In contrast, Lady Astor was largely indifferent to issues of discrimination and religious persecution. To U.S. Ambassador Joseph Kennedy, a kindred spirit, although a Roman Catholic, she described Hitler as a solution to the “world problems” of Communism and Jewry. She told him that Hitler must more than “give a rough time” to “the killers of Christ” before justifying “Armageddon” to save them. In 1934, Astor had wondered “that there must be something in the Jews themselves that had brought them persecution throughout the ages.” In 1937 when visiting America, she warned about the “anti-German propaganda which was being conducted in America by the Jews.”

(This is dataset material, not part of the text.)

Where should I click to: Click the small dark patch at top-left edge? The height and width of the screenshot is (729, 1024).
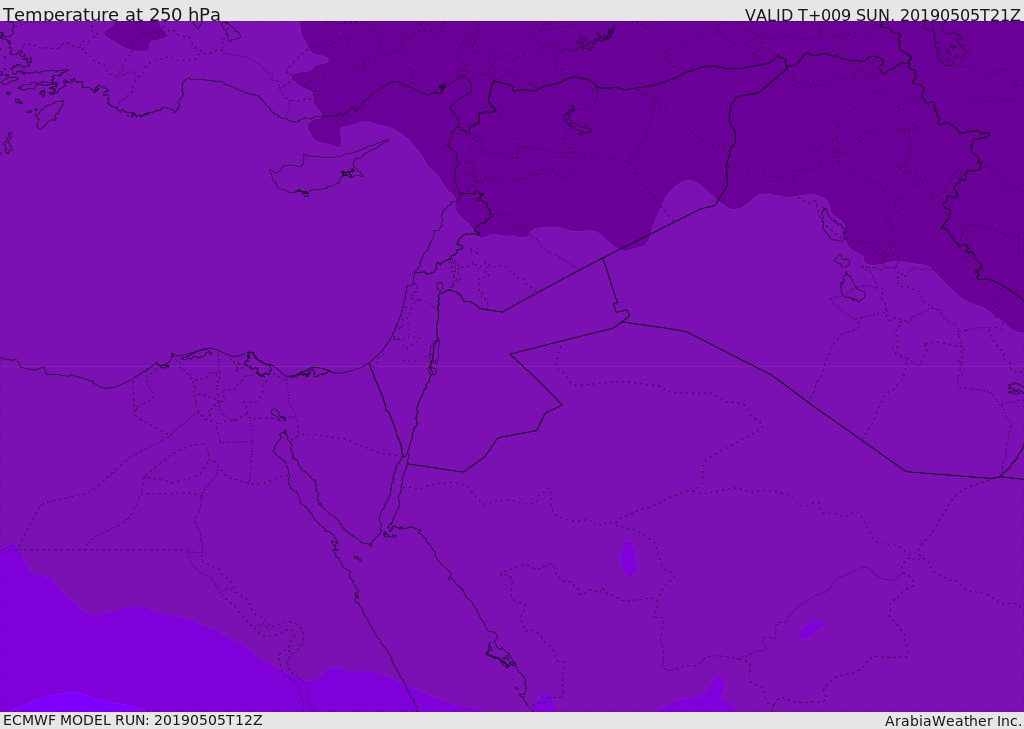[x=136, y=35]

Astor and her husband denied that their infamous “Cliveden Set” at their magnificent country house was ever intended to advance the interests of or sympathize with Nazi Germany. They were simply for realism and peace, undergird by their understanding that Germany, as a great nation, had been treated unfairly after World War I. When war came to Britain, they dutifully supported their nation and the new prime minister. But Astor rejected abstractions about freedom. Britain was simply defending itself.

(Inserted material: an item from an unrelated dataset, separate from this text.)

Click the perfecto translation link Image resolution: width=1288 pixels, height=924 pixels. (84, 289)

Oddly, Astor is still well known while Bonham Carter is mostly forgotten, except her granddaughter is actress Helena Bonham Carter. There are several biographies of Astor, who also was featured in a 1980s miniseries, but oddly no published biographies of Bonham Carter, although her diaries are published. A statue to Astor was dedicated in her constituency of Plymouth in 2019. Some of her unfortunate views were noted at that time. But she was defended as Britain’s first sitting member of parliament and a social reformer. No doubt she merits recognition. But Bonham Carter, unlike Astor, in times of crisis spoke to the ages, before, during and after World War II, as a tireless friend to liberty and justice for all.
Each woman incarnated a spirit within their nation, and in America, perhaps in all English-speaking societies. The one advocates broadly for the liberties of our tradition that we cherish. The other counsels against abstractions and external involvements in favor of internal reforms. One is ambitious, the other is carefully protective, but in its protectiveness is often shortsighted and dangerous.
In her 1938 speech, Bonham Carter told the Jewish people: “We honor your race whose genius has given so much to the world, we reverence your faith from which our own was born; we share your suffering, we salute your courage. But there is one thing that you cannot share with us: our shame. Shame that a government of a nation that has for centuries at least called itself a Christian nation, should outrage justice, gentleness, and mercy, should violate every canon of our Christian faith.”
May Lady Bonham Carter’s spirit of justice and mercy always have the upper hand in our nation and abroad. The voice of charming Lady Astor can be seductive. But its pathways are calamitous and immoral.